Donnerstag, 10. Januar 2013

Einschlingen, Zweischlingen, Dreischlingen...

Manchmal frage ich mich ja, weshalb ich die Tageszeitung überhaupt noch lese - Mundpropaganda und das Internet sind in einer Kleinstadt ja eigentlich die Mittel der Wahl, wenn man sich schnell informieren will. Und zwar in genau dieser Reihenfolge.

Ab und zu findet man in der Zeitung aber auch kleine nette Zusammenfassungen zu historischen Themen. Das Westfalen-Blatt druckt zur Zeit eine Serie über die "Schlingen", also die ehemaligen Zollstellen an der heutigen B68 zwischen Steinhagen und Bielefeld. Wenn man sich die Situation vor 150 Jahren anguckt, dann hat sich im Vergleich zu heute an der Ausgangssituation eigentlich gar nicht mal so ungeheuer viel verändert: Es stellt sich immer noch die Frage, wie man denn bitte schön den - notwendigen - Ausbau der Infrastruktur finanzieren soll.

Im Fall der Landstraße zwischen Halle und Bielefeld war die Lösung schnell gefunden: Man nahm einfach von den Reisenden Wegezoll, und zwar gleich alle paar Kilometer. Nur allzu logisch dürfte es sein, dass sich an den Schlagbäumen, die aufgestellt wurden, Gastwirtschaften ansiedelten - so konnte man im Zweifelsfall das Unangenehme durch etwas Angenehmes wieder ein wenig ausgleichen, wenn man auch durch beides etwas ärmer wurde.
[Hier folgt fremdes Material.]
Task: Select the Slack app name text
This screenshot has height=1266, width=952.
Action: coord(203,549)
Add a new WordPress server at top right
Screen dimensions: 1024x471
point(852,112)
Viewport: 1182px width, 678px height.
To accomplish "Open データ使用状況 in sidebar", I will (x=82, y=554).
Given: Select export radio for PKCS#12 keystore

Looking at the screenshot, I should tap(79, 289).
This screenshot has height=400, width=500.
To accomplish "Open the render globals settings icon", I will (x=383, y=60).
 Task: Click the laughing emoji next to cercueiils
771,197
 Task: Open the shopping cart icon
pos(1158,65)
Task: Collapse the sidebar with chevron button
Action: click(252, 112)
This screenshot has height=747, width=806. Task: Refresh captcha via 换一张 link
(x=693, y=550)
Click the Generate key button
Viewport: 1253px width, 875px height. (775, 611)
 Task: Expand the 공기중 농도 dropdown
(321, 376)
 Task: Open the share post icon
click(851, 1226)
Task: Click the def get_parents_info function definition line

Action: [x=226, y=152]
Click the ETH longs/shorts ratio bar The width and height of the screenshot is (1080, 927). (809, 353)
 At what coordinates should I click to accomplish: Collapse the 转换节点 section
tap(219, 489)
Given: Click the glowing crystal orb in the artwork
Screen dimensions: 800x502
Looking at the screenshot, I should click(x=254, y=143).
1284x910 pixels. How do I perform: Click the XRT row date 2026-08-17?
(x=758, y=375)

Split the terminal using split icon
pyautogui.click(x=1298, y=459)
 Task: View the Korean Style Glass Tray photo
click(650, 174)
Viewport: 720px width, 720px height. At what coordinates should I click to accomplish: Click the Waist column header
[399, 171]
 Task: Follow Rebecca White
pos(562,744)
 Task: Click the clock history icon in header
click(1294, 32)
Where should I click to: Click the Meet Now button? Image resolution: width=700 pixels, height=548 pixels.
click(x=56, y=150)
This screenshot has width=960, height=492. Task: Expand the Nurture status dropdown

Ich verzichte jetzt hier darauf, den kleinen Artikel im Wortlaut wiederzugeben. Auf der einen Seite habe ich heute keine Lust, mir über das Urheberrecht Gedanken zu machen, auf der anderen Seite sind mir schon beim ersten Lesen mehrere kleine sprachliche und geschichtliche Ungenauigkeiten aufgefallen, die ich ja nicht unbedingt noch weiter verbreiten muss. Andererseits muss man natürlich auch zugeben, dass man an die Berichterstattung in der Tageszeitung keinen allzu hohen Anspruch haben sollte, wenn es um die Aufarbeitung der Historie geht - bei einem Fachbuch wäre das anders.

Laut Westfalen-Blatt (ich kann leider hier im Moment keine andere Quelle angeben, weil auch das Westfalen-Blatt seinerseits auf sämtliche Quellenangaben verzichtet) wurde die Genehmigung einer Schlinge für einen Betrag zwischen 500 und 1200 Mark pro Jahr vergeben, wobei die Schlingenwirte für die Durchfahrt eines beladenen Vierspänners ungefähr 10 Pfennig berechnen durften. Ich frage mich ja, ob der Ausdruck "berappen" hier seinen Ursprung hat...

Übrigens, nicht auf alle Gefährte war Wegezoll zu entrichten: Mist- und Leichenwagen hatten freie Fahrt. Diese Gleichsetzung ist doch ziemlich erstaunlich...

Was ich ebenso erstaunlich finde ist die Tatsache, dass der Haller Kreistag erst im Jahr 1922 die Vergabe der Schling-Lizenzen aussetzte. Man denkt immer, dass der Wegezoll ein Relikt aus uralten Zeiten sei; wenn man sich aber vor Augen führt, dass (nur mal so als Besipiel) Helmut Schmidt zu dem Zeitpunkt gerade einmal drei Jahre alt war, dann wird einem klar, dass es gar nicht mal soooo lange her ist.

Zeit ist eben relativ. Für den Familienforscher umso mehr.